Research Fellows -- ESR: Z. Jagerčiková, H. Franke

Participants: Bangor University/CharlesUniversity, Comenius University, University of York

 

 

 

 

 

 

Background and Rationale. One of the main aims of developmental cognitive neuroscience is to trace causal pathways from brain through cognition to behaviour and to patterns of social adaptation that affect the individual in their everyday lives. Despite the recent advances in the neuroscientific understanding of reading in English, an obstacle to progress is the lack of a clear specification at the cognitive level of the different forms of literacy impairment (phenotypes) that exist in different languages and of their developmental trajectories (1) . Moreover, there is lack of agreement regarding the relationship between two of the most highly researched developmental disorders of language: specific language impairment (SLI) and ‘dyslexia’. Although it has been proposed that these disorders fall on a severity continuum, at present there is not much evidence of etiological overlap, and relatively little is known about how environmental factors (including interventions) may shape the developmental pathways followed by children with these disorders.
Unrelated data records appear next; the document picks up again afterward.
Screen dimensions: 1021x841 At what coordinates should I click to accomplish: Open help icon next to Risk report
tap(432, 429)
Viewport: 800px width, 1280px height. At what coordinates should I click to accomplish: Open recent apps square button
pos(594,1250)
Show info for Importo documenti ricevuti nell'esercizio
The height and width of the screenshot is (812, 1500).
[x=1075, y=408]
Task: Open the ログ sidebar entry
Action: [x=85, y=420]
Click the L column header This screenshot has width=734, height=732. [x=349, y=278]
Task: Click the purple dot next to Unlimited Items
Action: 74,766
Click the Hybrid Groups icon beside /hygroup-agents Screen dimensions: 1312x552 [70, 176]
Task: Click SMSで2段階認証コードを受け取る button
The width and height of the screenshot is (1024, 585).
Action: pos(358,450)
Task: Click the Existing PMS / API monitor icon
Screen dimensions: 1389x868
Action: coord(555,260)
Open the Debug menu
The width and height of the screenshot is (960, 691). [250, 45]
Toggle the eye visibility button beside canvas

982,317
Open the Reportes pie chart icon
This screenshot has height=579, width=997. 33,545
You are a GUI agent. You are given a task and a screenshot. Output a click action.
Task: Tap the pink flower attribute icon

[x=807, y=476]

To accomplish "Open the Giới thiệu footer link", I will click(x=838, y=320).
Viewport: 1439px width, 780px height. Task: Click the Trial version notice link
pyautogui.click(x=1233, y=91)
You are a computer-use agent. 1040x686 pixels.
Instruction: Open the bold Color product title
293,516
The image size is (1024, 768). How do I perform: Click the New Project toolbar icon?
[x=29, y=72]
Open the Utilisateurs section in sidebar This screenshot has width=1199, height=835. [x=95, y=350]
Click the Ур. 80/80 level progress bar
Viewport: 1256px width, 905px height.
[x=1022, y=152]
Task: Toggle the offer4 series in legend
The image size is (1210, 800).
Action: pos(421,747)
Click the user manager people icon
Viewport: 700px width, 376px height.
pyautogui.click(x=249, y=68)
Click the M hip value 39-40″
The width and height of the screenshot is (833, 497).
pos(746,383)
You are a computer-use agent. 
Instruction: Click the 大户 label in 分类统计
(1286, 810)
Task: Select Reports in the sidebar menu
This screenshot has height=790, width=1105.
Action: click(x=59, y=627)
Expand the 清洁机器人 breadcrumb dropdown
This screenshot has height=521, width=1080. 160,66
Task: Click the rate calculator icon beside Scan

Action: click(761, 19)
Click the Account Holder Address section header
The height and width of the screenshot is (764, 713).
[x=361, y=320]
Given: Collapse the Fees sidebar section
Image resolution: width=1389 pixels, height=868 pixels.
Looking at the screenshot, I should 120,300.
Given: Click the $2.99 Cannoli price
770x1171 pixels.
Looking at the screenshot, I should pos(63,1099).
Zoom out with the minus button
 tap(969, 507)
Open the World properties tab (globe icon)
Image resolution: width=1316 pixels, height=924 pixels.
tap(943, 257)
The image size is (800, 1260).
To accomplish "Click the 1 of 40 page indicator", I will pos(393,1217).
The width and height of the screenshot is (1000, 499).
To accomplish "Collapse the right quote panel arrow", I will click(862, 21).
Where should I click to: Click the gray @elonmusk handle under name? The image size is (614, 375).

While there are a number of influential theories regarding the causes of each disorder, few of these theories have been put to the test in longitudinal studies.

Main goals of the project

  • to clarify the developmental relationships between oral and written language difficulties
  • to investigate their cognitive bases and environmental correlates
  • to use improved knowledge of behavioural phenotypes to design and evaluate theoretically motivated programmes of intervention.

References

(1.) Fisher, S. E., & Francks, C. (2006). Genes, cognition and dyslexia: learning to read the genome. Trends in Cognitive Sciences, 10, 250-257.